Today, the 36-year-old laments that his exploration of displacement and migration is still relevant. "It's a pity that the play still works and still makes sense despite the fact that it was written 10 years ago," he tells Life! over the telephone from Iran.

"The situation in Iran is still the same, people are still seeking opportunities to travel, to leave the country."

Amid The Clouds will open at the School of the Arts studio theatre next week as part of the Singapore International Festival of Arts. It will be presented by the Mehr Theatre Group, of which Koohestani is artistic director.

He created the work during a playwriting residency at London's famed Royal Court Theatre in 2004, by drawing on the experience of a friend who illegally immigrated to England, but was caught and repatriated to Iran.

Koohestani says: "Over a six- or seven hour- long conversation, he explained to me how he went through all these countries, how he climbed mountains to cross borders and how he reached England by hiding in a train."

His friend's tale inspired him to take a closer look at why people undertake such radical journeys, despite the hardship and potential dangers.

"Too many people emigrate from Iran because of politics, to seek a better life or opportunities for work. I wanted to get deeper into the story and find the roots of their move from point to point," he adds.
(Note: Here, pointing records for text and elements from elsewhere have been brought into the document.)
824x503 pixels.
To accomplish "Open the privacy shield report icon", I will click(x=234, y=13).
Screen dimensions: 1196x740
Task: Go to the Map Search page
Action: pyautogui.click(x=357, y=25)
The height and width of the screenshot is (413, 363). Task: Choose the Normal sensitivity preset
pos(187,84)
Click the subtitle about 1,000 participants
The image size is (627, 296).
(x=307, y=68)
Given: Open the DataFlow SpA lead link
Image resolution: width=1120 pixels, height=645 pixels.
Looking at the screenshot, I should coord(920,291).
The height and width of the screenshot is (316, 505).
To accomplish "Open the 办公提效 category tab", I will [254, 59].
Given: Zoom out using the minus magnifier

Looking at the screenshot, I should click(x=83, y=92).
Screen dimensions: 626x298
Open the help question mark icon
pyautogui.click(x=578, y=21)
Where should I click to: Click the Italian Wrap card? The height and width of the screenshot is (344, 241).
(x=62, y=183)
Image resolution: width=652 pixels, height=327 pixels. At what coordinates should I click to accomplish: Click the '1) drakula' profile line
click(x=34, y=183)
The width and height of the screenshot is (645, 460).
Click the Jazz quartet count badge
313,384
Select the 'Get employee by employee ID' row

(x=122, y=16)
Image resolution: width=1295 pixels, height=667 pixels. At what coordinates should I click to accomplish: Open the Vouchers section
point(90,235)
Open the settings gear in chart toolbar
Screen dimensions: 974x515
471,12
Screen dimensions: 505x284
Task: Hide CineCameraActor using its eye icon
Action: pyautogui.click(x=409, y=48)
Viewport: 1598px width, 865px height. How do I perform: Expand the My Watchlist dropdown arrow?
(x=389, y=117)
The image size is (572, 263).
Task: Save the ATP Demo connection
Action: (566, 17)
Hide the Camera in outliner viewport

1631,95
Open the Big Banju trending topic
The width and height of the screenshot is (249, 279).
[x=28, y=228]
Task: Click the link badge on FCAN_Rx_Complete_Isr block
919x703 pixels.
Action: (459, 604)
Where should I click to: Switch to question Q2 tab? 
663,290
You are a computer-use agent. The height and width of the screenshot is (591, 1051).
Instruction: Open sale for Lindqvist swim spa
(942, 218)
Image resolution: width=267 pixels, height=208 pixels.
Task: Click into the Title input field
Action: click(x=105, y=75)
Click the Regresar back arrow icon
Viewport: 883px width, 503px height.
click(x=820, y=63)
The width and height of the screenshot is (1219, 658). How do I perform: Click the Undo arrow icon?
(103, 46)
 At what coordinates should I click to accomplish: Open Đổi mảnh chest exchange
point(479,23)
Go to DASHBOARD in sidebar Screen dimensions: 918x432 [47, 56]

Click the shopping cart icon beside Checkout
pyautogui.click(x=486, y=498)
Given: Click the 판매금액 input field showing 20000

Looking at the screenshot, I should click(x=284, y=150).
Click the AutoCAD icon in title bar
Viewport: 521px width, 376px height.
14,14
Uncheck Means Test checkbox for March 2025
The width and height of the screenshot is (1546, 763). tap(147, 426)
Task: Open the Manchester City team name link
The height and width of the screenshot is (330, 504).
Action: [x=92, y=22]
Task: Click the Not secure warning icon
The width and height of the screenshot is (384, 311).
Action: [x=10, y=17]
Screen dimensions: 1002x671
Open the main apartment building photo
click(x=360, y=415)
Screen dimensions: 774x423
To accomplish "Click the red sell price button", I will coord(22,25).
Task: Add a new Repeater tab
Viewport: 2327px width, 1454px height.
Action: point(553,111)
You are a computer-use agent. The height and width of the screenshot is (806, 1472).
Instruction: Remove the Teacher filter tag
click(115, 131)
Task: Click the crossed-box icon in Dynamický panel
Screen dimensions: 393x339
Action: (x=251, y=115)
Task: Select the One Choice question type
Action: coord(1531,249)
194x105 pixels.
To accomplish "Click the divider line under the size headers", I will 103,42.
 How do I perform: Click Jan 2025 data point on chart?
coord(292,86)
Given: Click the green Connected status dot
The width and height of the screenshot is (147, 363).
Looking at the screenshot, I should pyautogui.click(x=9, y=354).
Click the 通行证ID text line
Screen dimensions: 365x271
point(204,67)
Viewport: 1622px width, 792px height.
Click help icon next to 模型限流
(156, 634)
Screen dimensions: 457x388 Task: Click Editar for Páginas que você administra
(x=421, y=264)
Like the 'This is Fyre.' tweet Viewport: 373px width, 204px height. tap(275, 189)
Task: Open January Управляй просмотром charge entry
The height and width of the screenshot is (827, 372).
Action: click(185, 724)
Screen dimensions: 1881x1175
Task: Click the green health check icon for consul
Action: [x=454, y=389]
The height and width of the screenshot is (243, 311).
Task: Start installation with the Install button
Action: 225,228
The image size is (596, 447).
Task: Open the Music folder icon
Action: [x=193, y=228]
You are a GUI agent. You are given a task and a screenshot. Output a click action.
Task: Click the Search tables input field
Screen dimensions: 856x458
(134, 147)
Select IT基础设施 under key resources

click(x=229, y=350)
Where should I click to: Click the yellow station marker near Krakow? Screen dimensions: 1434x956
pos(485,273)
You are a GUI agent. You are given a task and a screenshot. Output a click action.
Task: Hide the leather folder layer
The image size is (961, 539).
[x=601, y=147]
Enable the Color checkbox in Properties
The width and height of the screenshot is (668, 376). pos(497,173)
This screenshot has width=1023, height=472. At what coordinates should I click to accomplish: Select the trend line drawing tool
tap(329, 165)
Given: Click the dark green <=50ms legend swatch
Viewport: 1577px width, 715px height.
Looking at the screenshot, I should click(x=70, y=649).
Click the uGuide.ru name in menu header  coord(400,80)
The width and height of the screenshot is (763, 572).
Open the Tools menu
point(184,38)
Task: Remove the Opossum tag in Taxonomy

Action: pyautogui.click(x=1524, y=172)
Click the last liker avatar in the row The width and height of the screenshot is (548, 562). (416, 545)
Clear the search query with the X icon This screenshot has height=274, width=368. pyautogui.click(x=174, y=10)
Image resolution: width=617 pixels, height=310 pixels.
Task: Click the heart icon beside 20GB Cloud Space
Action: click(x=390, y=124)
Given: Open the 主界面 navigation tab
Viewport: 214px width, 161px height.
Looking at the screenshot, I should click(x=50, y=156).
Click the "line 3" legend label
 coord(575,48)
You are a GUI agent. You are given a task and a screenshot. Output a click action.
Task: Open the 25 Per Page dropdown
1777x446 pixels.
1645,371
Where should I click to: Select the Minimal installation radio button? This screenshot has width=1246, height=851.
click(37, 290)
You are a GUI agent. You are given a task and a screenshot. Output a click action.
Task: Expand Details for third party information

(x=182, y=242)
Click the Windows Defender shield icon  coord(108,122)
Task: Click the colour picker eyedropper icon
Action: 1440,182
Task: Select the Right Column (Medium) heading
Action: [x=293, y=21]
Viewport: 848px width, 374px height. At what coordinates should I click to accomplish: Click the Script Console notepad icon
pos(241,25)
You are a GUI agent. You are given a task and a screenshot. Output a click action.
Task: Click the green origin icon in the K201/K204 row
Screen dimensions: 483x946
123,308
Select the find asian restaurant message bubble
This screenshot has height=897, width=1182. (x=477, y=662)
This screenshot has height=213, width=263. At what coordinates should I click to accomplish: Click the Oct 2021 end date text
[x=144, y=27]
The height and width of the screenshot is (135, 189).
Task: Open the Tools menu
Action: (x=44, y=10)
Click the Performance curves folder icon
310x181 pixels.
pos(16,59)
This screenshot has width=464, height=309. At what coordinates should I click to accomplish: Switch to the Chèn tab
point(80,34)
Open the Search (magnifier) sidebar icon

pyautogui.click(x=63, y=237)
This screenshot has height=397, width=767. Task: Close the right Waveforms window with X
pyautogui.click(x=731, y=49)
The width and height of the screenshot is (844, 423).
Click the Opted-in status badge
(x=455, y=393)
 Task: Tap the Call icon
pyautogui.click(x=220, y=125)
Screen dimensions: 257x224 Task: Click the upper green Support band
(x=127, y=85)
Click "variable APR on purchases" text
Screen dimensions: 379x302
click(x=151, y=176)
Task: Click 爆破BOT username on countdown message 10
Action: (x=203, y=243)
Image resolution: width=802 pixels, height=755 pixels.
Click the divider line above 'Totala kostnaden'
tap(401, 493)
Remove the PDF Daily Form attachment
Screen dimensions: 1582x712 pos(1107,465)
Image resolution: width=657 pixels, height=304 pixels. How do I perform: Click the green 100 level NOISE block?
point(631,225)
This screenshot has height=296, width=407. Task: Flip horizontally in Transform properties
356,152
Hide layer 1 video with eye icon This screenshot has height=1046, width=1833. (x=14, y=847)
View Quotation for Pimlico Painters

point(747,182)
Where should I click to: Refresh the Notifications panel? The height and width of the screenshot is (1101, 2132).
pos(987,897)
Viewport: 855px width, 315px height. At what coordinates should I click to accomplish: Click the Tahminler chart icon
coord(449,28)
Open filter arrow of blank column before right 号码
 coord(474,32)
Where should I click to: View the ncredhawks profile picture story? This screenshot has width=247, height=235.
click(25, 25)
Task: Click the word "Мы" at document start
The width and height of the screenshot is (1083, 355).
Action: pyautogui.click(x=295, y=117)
Koohestani also learnt about his friend's co-travellers, such as a man from a nomadic tribe in Iran "similar to the gypsy people of the West". Just like his ancestors, his family travelled to warmer climates in the winter and cooler areas in the summer.

"Now he's a post-modern nomad. Instead of moving from a cold place to a warm place, he is moving from Iran to Europe," says Koohestani.

That nomad's story formed the basis of one of the two characters in Amid The Clouds, a young man named Imour. The other traveller is Zina, a pregnant young woman who seeks to claim residency for her and her unborn child in England. Together, the two travellers struggle to reach faraway shores.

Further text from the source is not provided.